Would you output the lines from the one with "Click the net total -5513.34 cell" through the last line of the material below, exactly, but without pictures?
=======
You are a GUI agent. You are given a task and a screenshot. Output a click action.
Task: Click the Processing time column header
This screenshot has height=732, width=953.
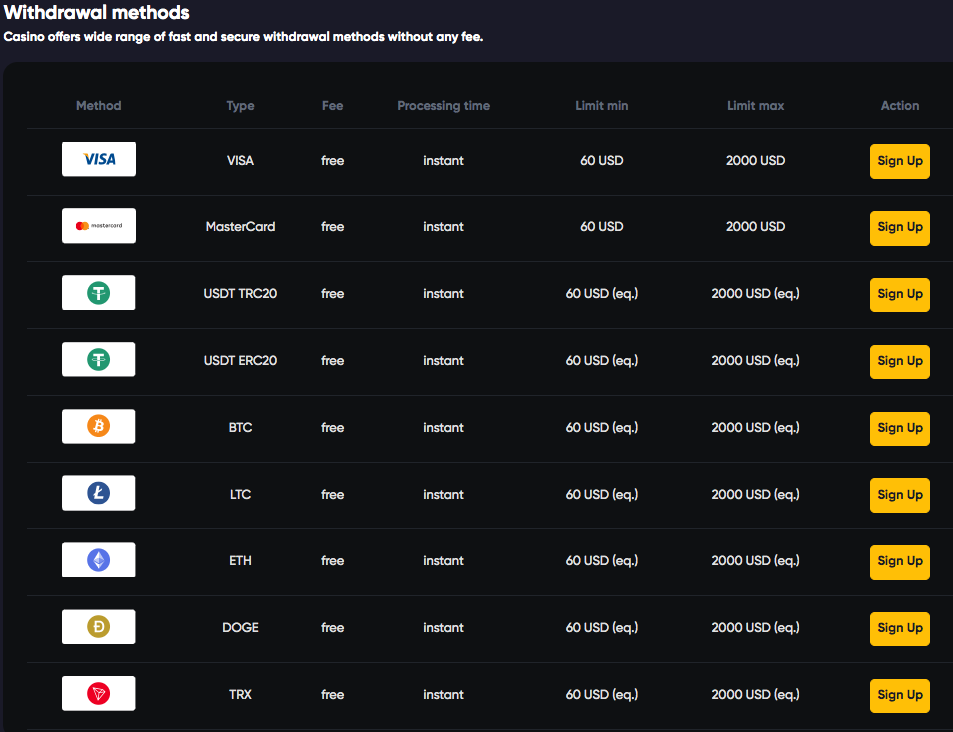pos(443,106)
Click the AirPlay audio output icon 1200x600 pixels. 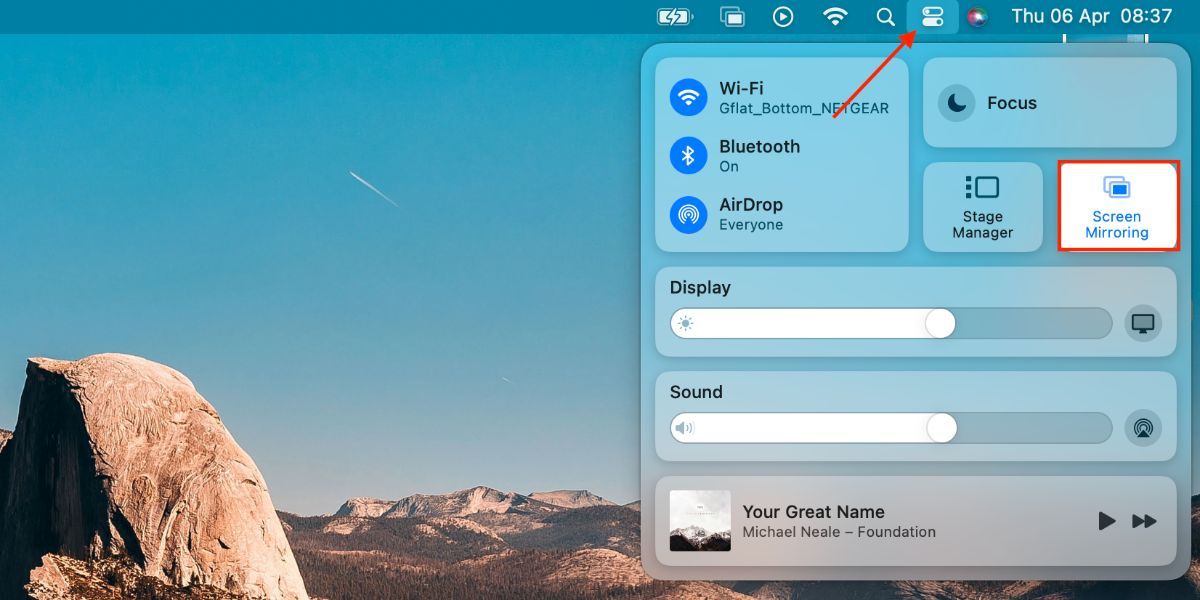tap(1143, 428)
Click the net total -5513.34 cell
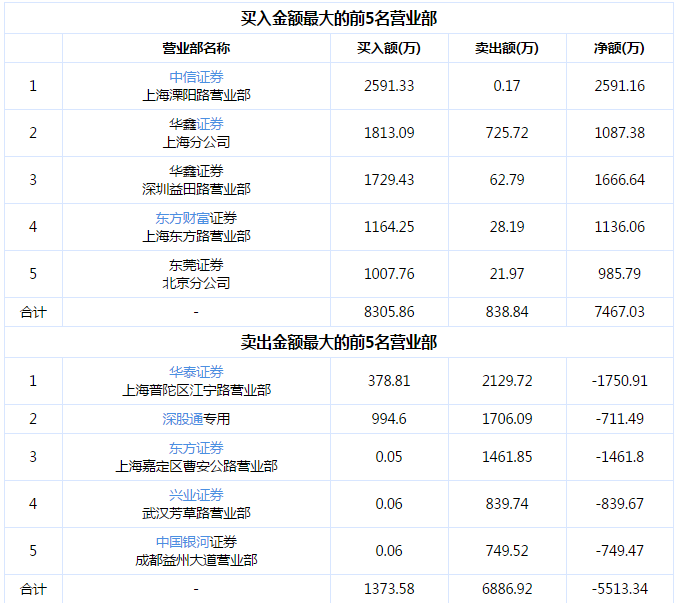 pos(619,589)
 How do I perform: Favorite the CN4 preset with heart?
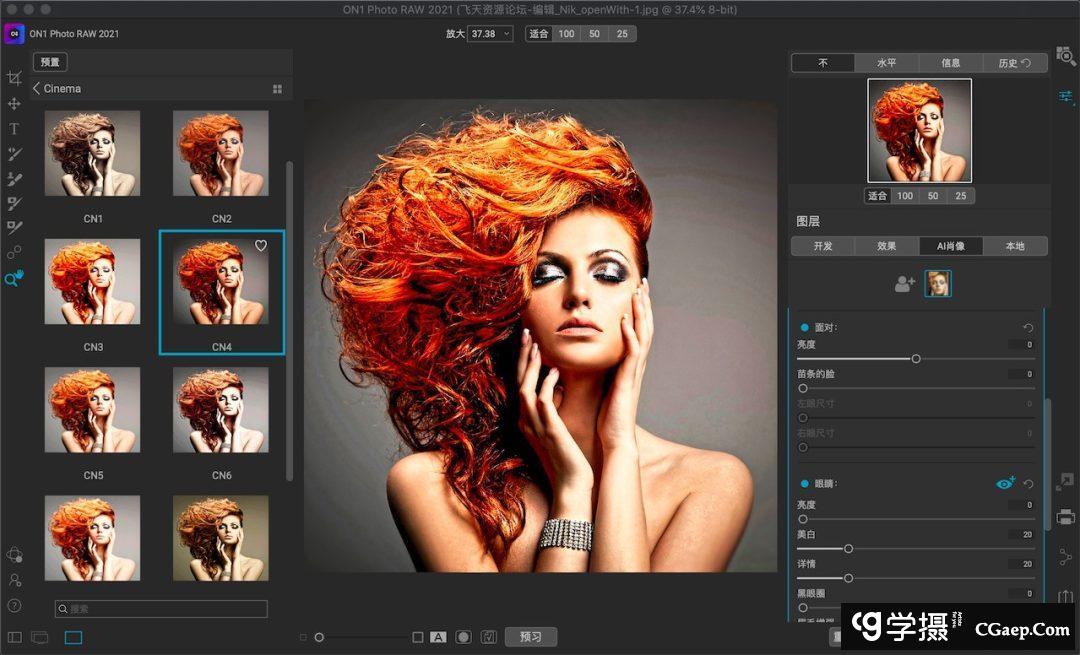[261, 246]
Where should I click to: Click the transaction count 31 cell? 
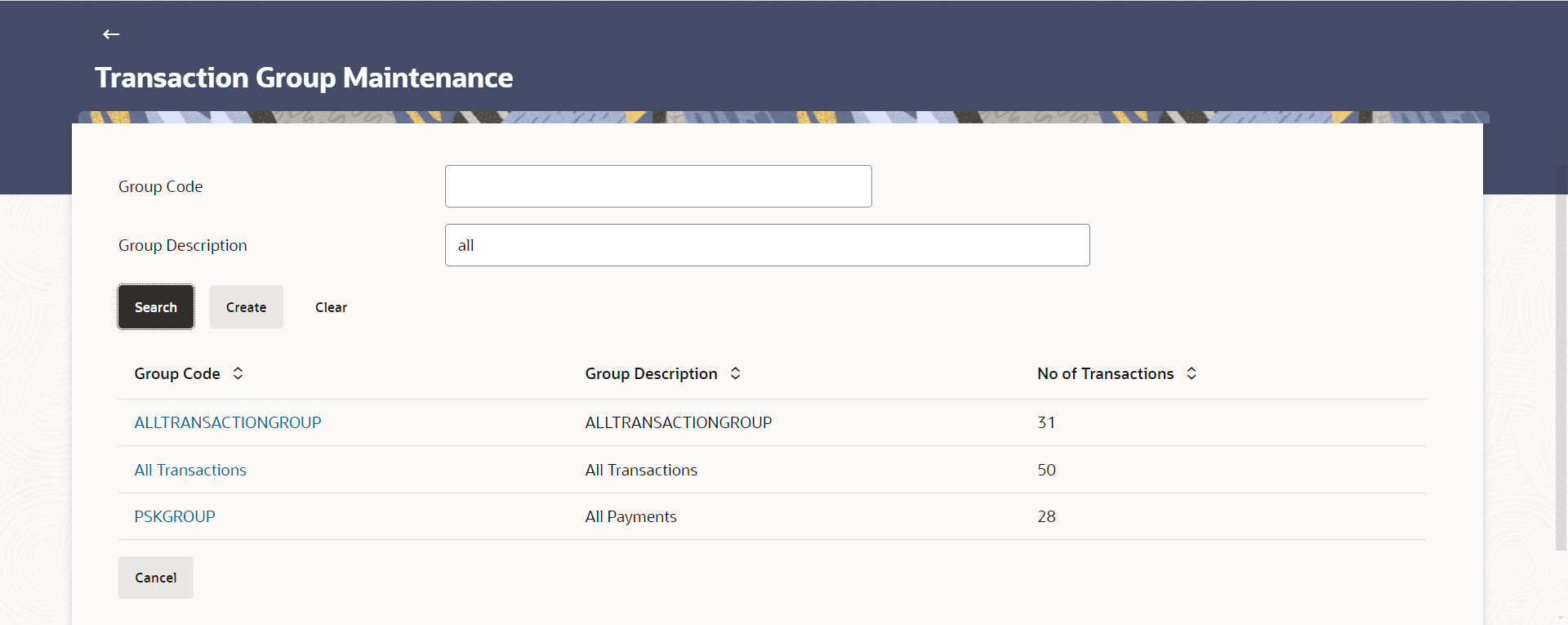1046,422
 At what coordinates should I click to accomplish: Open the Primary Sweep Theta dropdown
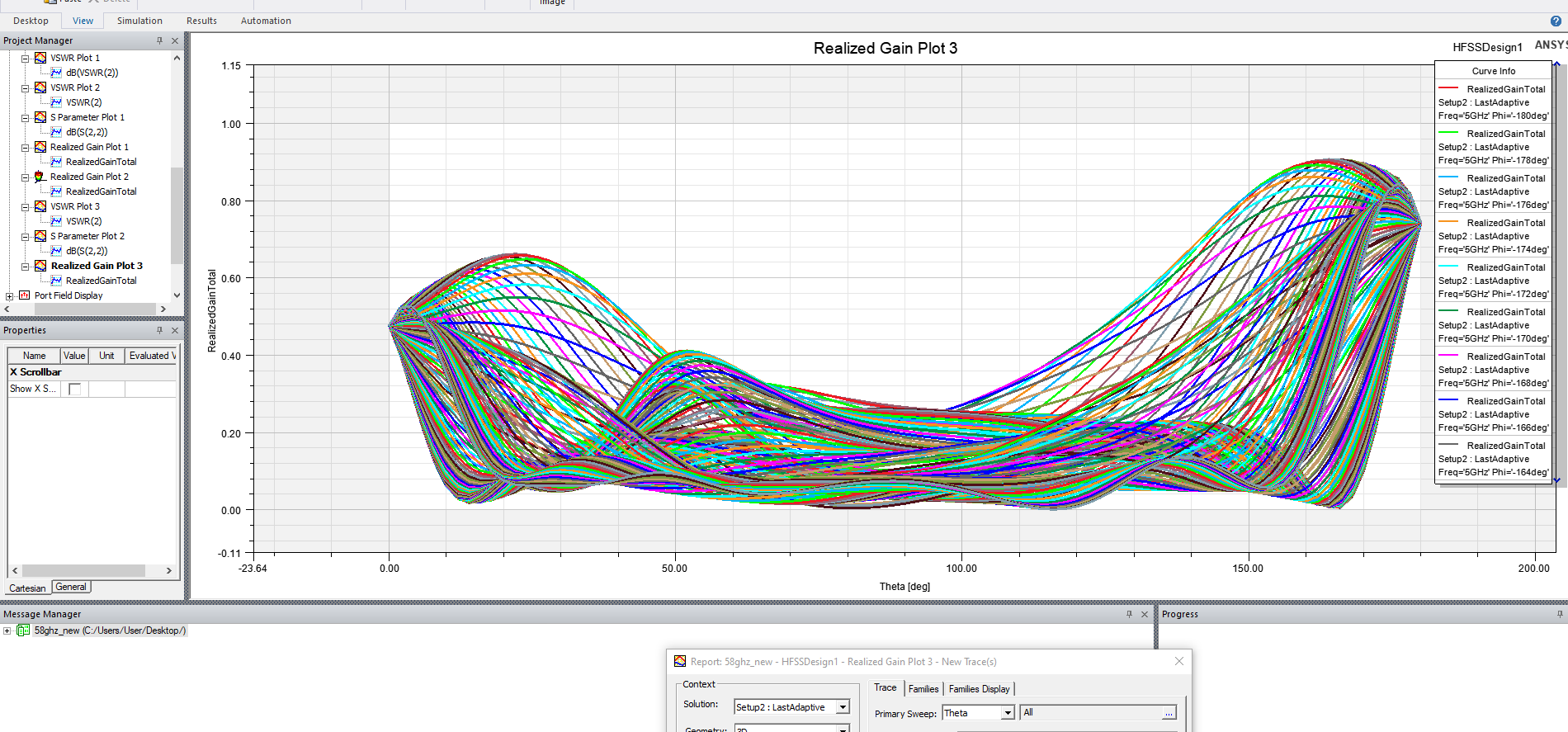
=======
EXPECTED OUTPUT –
Click the net total -5513.34 cell
 pos(619,589)
 How do I perform: Favorite the CN4 preset with heart?
[261, 246]
Where should I click to: Click the transaction count 31 cell? 
1046,422
 At what coordinates should I click to accomplish: Open the Primary Sweep Theta dropdown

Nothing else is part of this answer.